There is no text-critical problem in the use of שדי מואב and שדה מואב in the MT of Ruth. The difference in spelling reflects the requirements of the vocalization.
The argument for a textual problem arising either from scribal error or from elision source material is difficult to make considering the number of times this distinction occurs in Ruth, and in particular that it occurs together in a single verse, 1:6.
In both usages in Ruth, שדי מואב and שדה מואב the form is singular, not plural. The plural form would be שדות מואב as in Nehemiah 12:29 (MT):
ומבית הגלגל ומשדות גבע
and other verses. Although both שדי and שדה in construct form (סמיכות) are singular in meaning in Hebrew (both OT and modern), in western languages they need to be translated as plural in order to avoid an implied definite article, "[the] field of Moav" in western languages, which would leave the reader asking, which particular field the verse intends.
The usage שדי in meaning "field of" in compound form (סמיכות) is common in the MT:
- Isaiah 32:12 - על שדי חמד על גפן פריה
- II Samuel 1:21 - הרי גלבוע ... ושדי תרומות
- Psalms 132:6 - מצאנוה בשדי יער
- II Chronicles 31:19 - בשדי מגרש עריהם
- Proverbs 23:10 - ובשדי יתומים אל תבא
- Nehemiah 12:44 - לכנוס בהם לשדי הערים
In Ruth, as in most other instances, שדי in compound form is a contraction of שדה. When the position of the compound in the verse requires contraction, the vocalization of the consonant ה is dropped and only it's vowel (תנועה), represented by י, remains.
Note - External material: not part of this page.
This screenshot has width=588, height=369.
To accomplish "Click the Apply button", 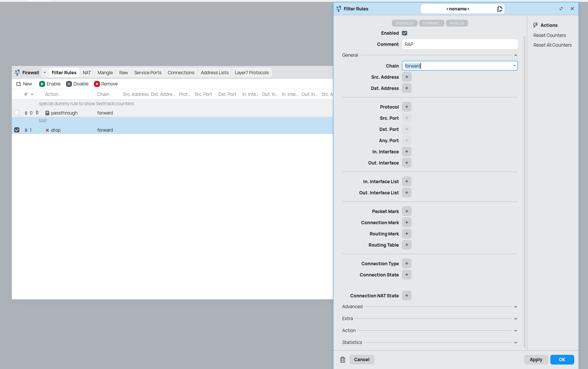I will 536,360.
The letter י is used here not as a consonant but as a reading aid (אם קריאה). It's like a really short ה.
In particular:
Ruth 1:1 - בשדי מואב is vocalized with a shofar holech under the ד, a dependent intonation that leads to the following intonation, a zakef katon over over the א of מואב. This is followed by a dependent clause. In this situation, the zakef katon is shortened ("קצרה") and the intonation is falling, like a shortened atnahtah. שדה must then be contracted to שדי to allow the emphasis to be on מואב.
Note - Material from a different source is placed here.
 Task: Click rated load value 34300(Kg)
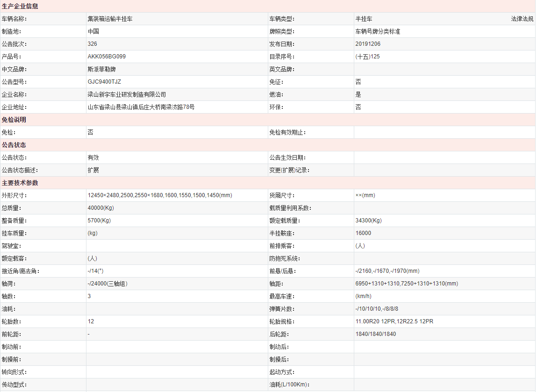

Ruth 1:2 - ויבאו שדי מואב has a contraction mark between שדי and מואב in the printed editions that include the vocalization. (The contraction mark is not required in Ruth 1:1 because of the ב preceding שדי. That additional letter is a hint in itself that a contracted vocalization is called for.) The vocalization under the א of מואב is tifha, a falling tone similar to a shortened atnahtah. The compound form is at the end of a clause, before "and they resided there".
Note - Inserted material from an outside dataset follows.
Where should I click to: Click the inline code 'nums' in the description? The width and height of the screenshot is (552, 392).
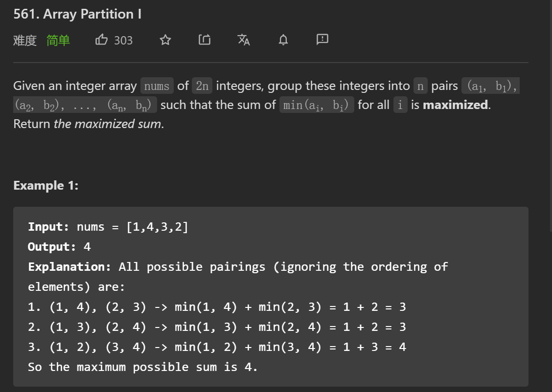point(157,87)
Ruth 1:6 - משדי מואב is at the end of a clause marked with an atnahtah under מואב and followed by an independent clause. This is equivalent to being at the end of a verse, so שדה must be contracted to שדי and the vocalization of מואב drawn out, as it would be if it were at the end of a verse.
בשדה מואב is at the beginning of the second, independent, clause of the verse and is vocalized with shofar holech under the ד and a zakef katon over the א. This is a long, rising tone (מלך) that indicates that the entire compound should be pronounced slowly. So there is time to fully vocalize the ה.
Ruth 1:22 - משדי מואב is again at the end of a clause marked by an atnahtah and followed by an independent clause, so שדה is contracted to שדי to allow מואב to be drawn out.
Ruth 4:3 - משדה is marked with a maarachah, literally an "expander", under the ד. This is a rising tone before the end of the verse that indicates that the vocalization should be drawn out, so there is time for a fully vocalized ה.